Figure 1: Overview of StereoDETR architecture.
DETR Branch
The monocular DETR branch extends traditional 2D detection frameworks by including elements for predicting object scale, orientation, and depth sampling points. Adopting a simplified version of MonoDETR and MonoDGP architectures, this branch decouples depth prediction, eliminating additional encoders typically required for depth feature fusion.
Stereo Branch
StereoDETR's stereo branch computes correlation volumes and performs multi-scale fusion using lightweight disparity features. This approach transforms stereo image pairs into efficient depth maps, overcoming the latency challenges commonly associated with stereo vision methods.
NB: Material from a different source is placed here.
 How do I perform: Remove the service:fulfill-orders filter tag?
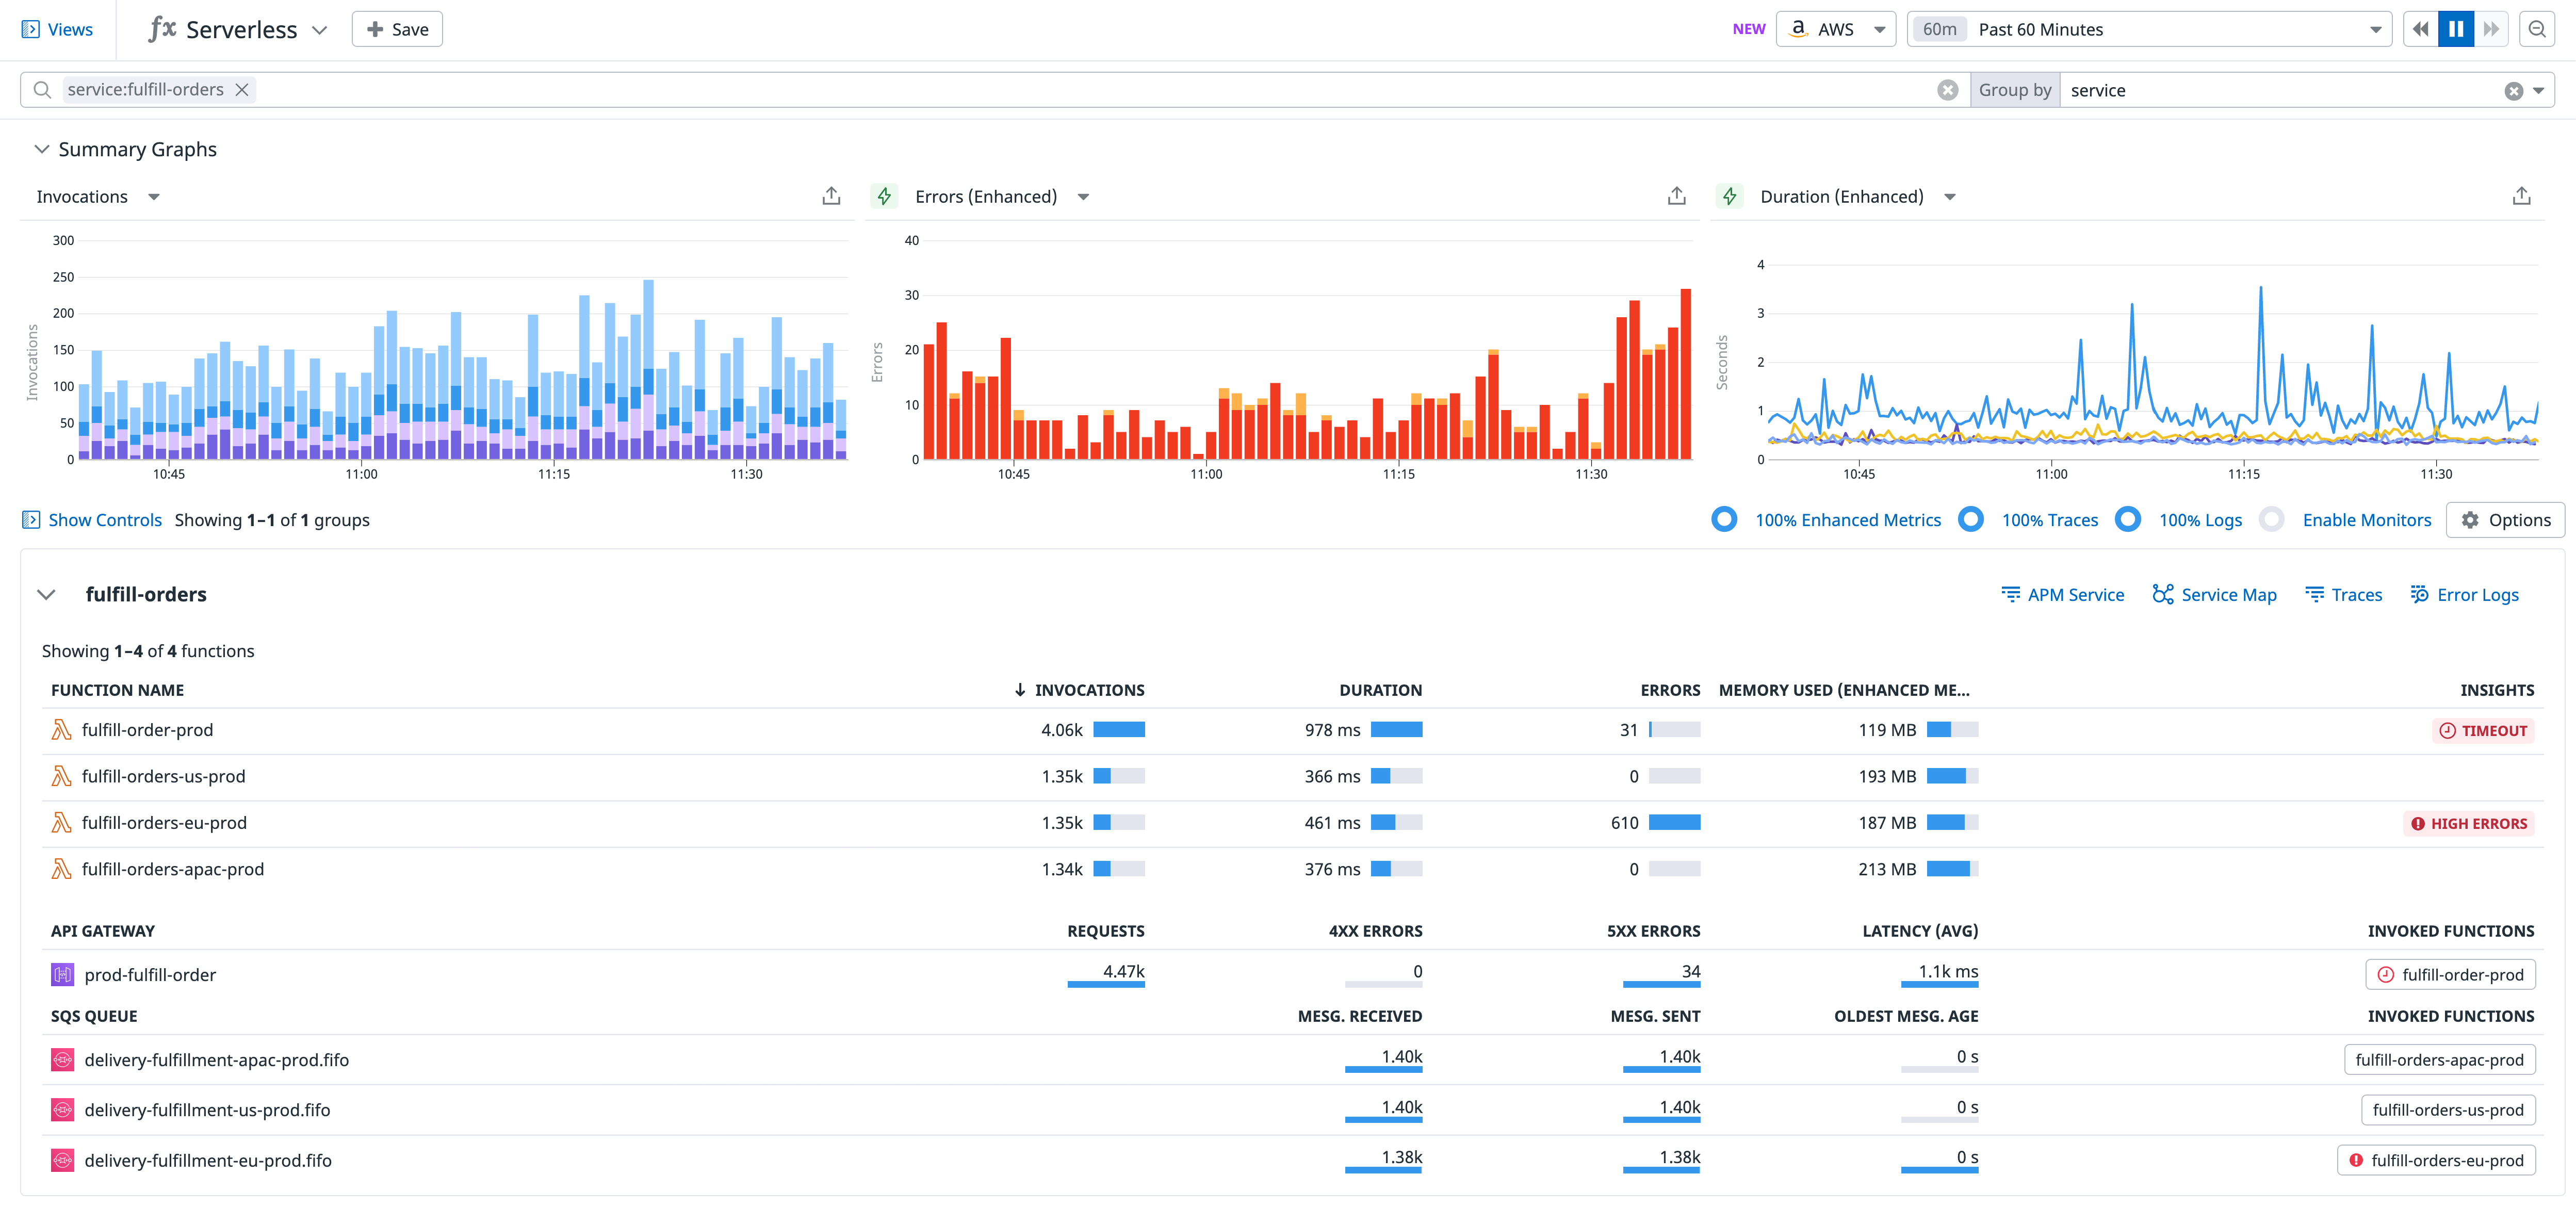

Figure 2: Multi-Scale Fusion module: transforms multi-scale correlation volumes into depth features.
Depth Sampling Strategy
A novel depth sampling strategy addresses occlusions by supervising sampling points based on object visibility, leveraging constrained supervision to bypass additional annotations. This offset sampling method is key to achieving accurate depth estimation in occlusion-prone environments.
Figure 3: Depth sampling strategy designed to address occlusions challenge.
Experimental Results
StereoDETR sets new performance benchmarks on the KITTI dataset, showcasing leading accuracy for pedestrian and cyclist subsets, with significant improvements over both monocular methods and previous stereo approaches. This is achieved while notably reducing inference time to 17.6 ms per image, breaking the longstanding trade-off between speed and accuracy in 3D detection frameworks.
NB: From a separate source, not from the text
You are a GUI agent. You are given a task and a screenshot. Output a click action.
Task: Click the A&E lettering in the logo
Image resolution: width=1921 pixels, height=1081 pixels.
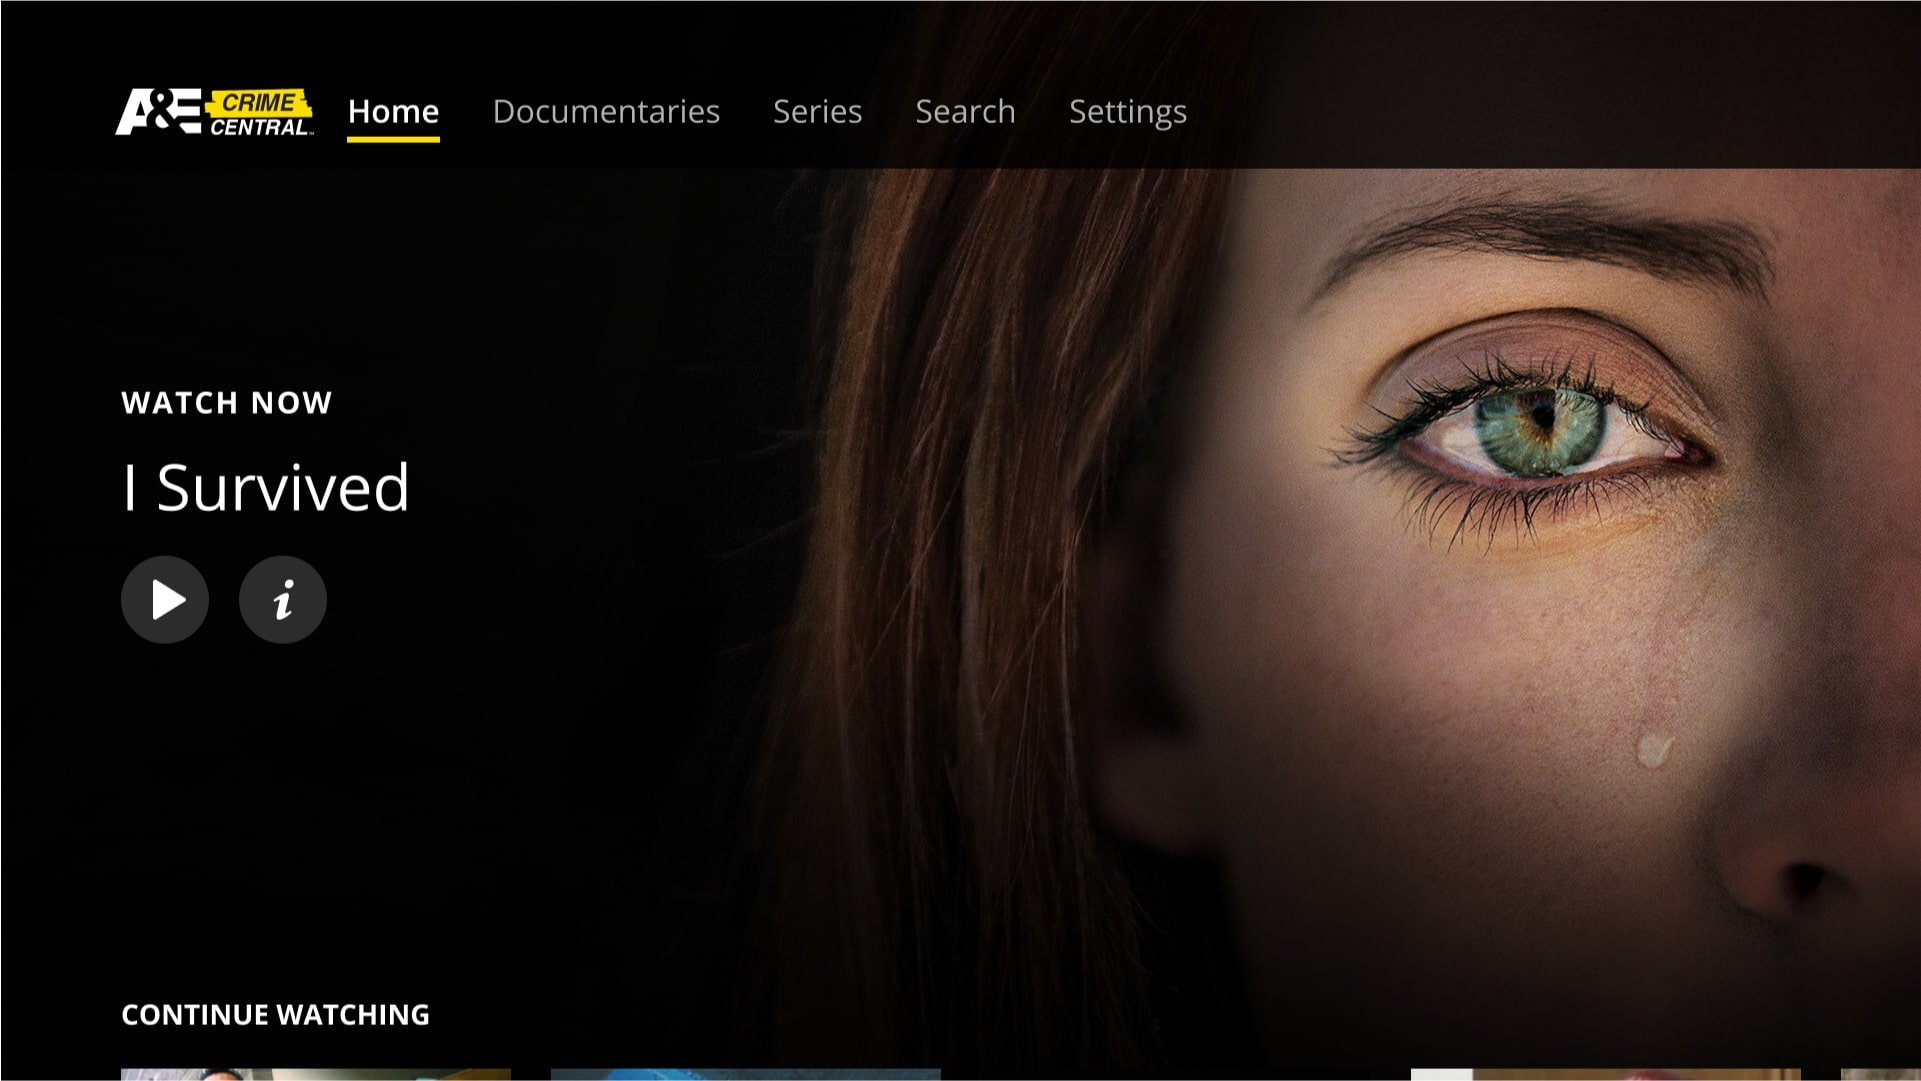point(158,111)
Figure 4: Comparison of accuracy and speed with existing camera-based methods on the KITTI test set (Car category, moderate difficulty).
Visualizations
StereoDETR's capability is further illustrated through visualization results of predicted 3D bounding boxes and depth maps, highlighting its robust performance in real-world scenarios.
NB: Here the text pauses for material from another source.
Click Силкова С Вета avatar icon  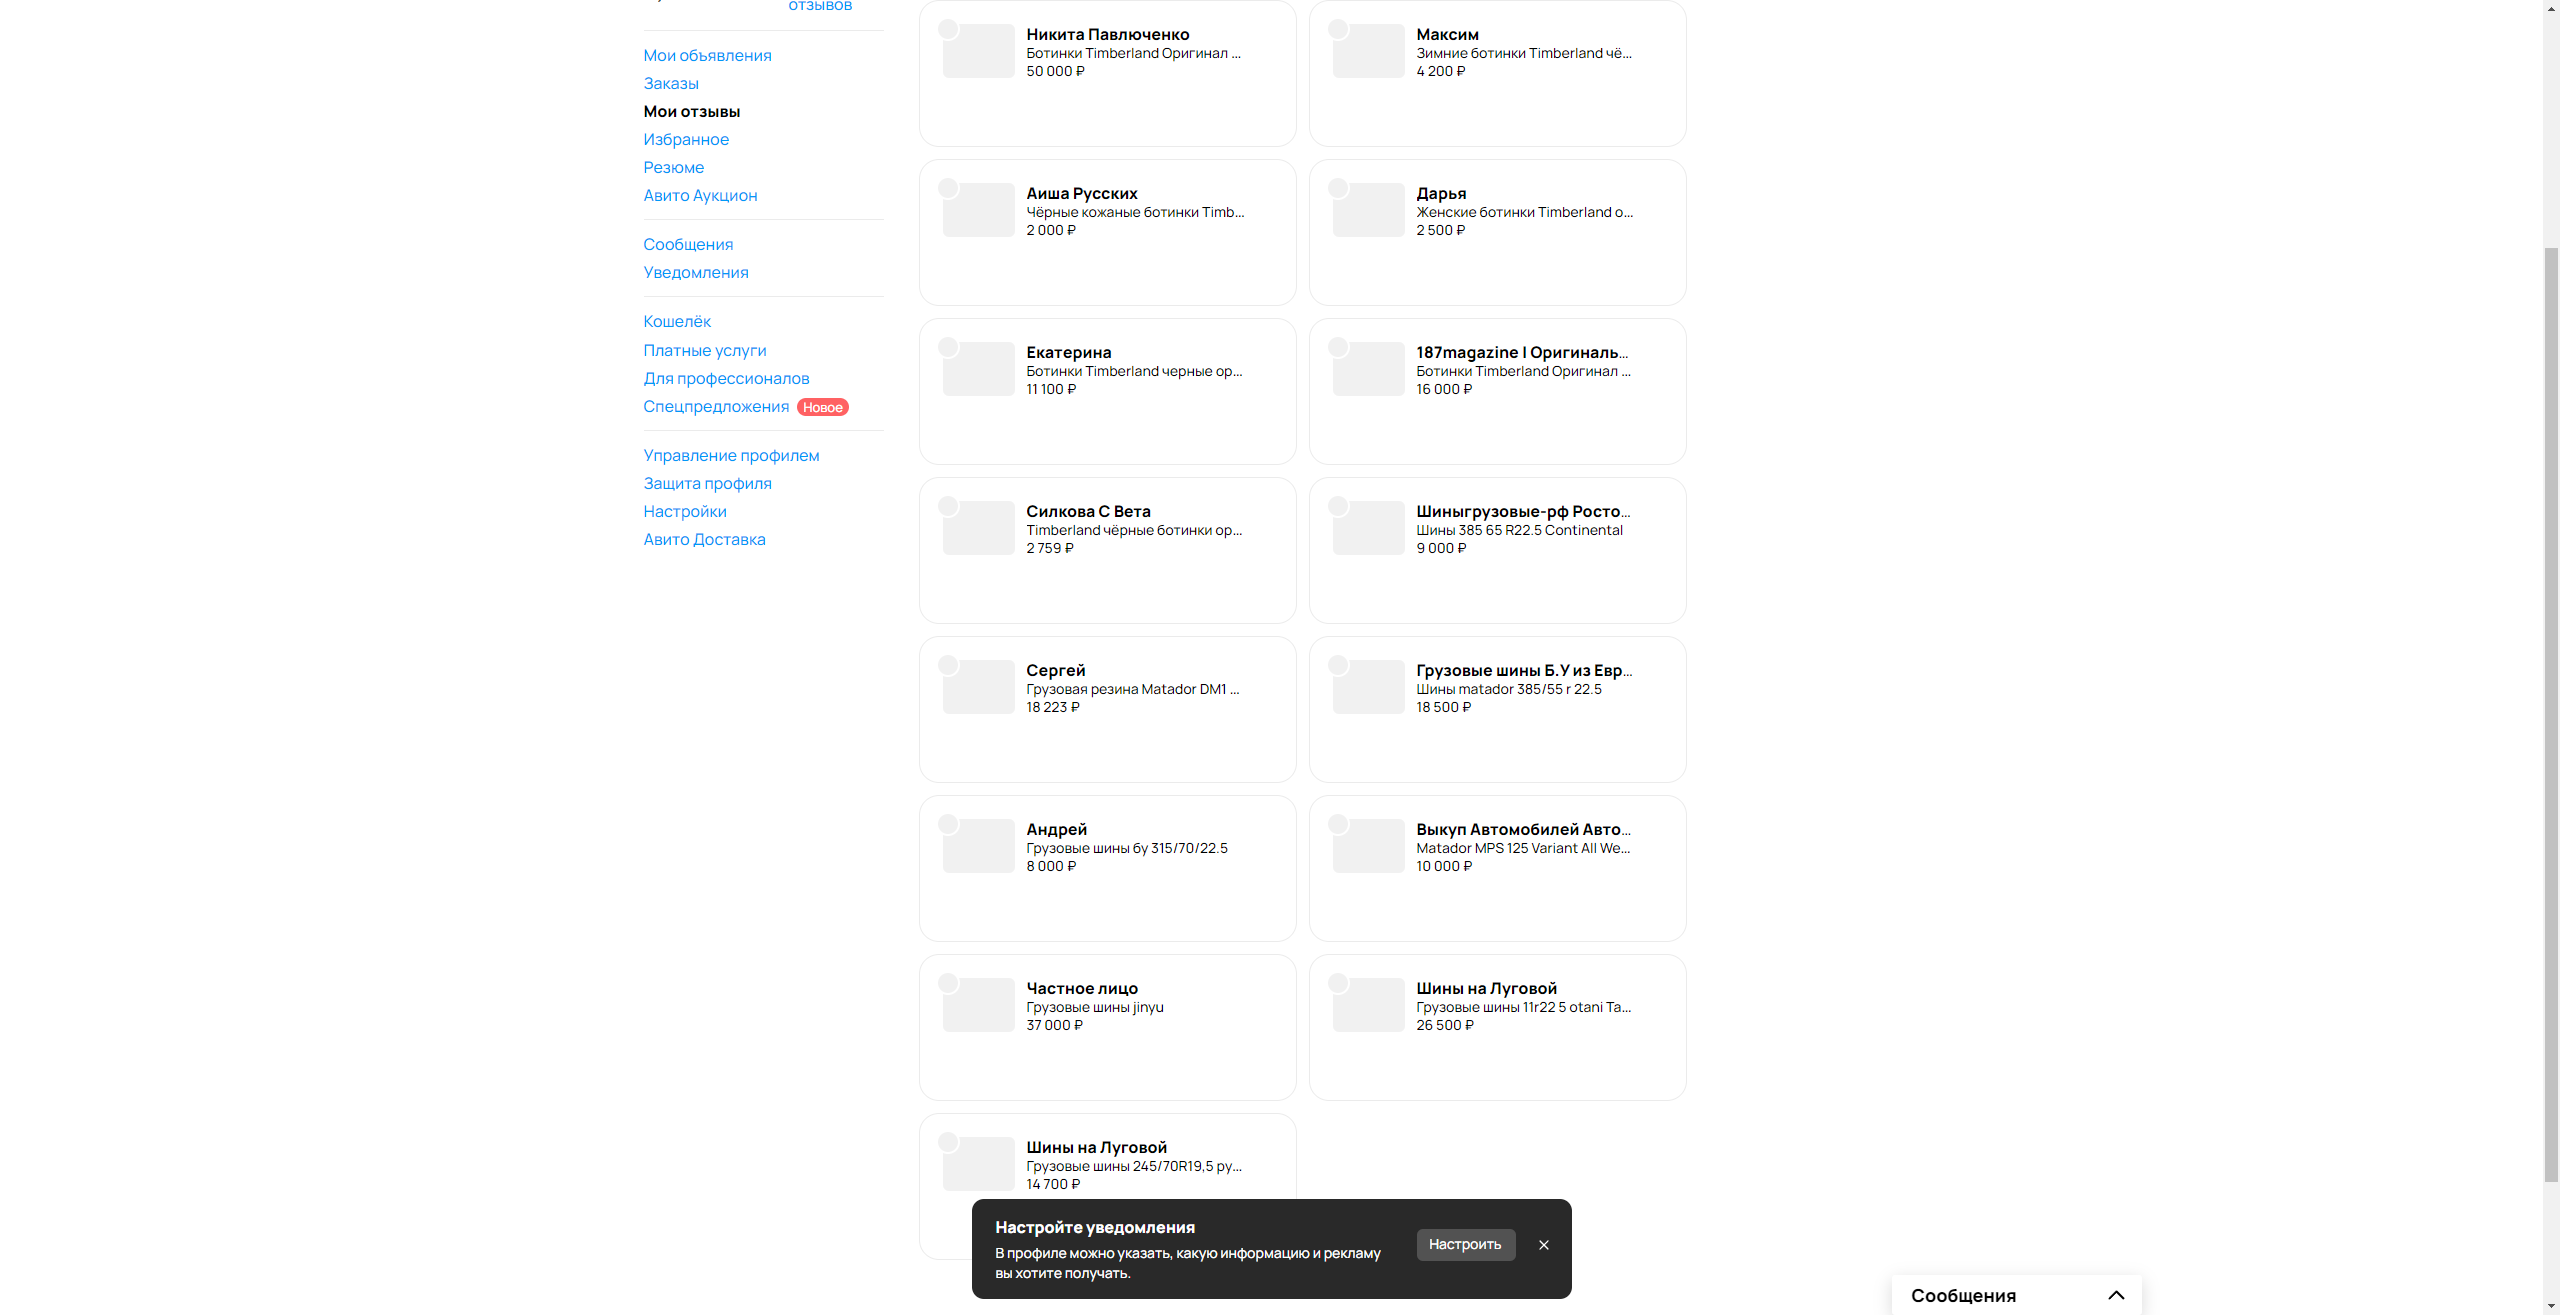point(948,506)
Figure 5: Visualization results of predicted depth maps, 3D object centers, and non-occluded sampling points.
Figure 6: Visualization results of the predicted 3D bounding boxes and their corresponding representations in the Bird's-Eye View.
Conclusion
StereoDETR represents a groundbreaking stride in the stereo 3D detection domain, achieving real-time performance with unrivaled accuracy. By refining architectural simplicity and optimizing depth sampling, it paves the way for future advancements in 3D vision applications, including autonomous driving and beyond. This framework's potential to adapt to open-world detection scenarios signifies a substantial contribution to the evolution of intelligent machine perception systems.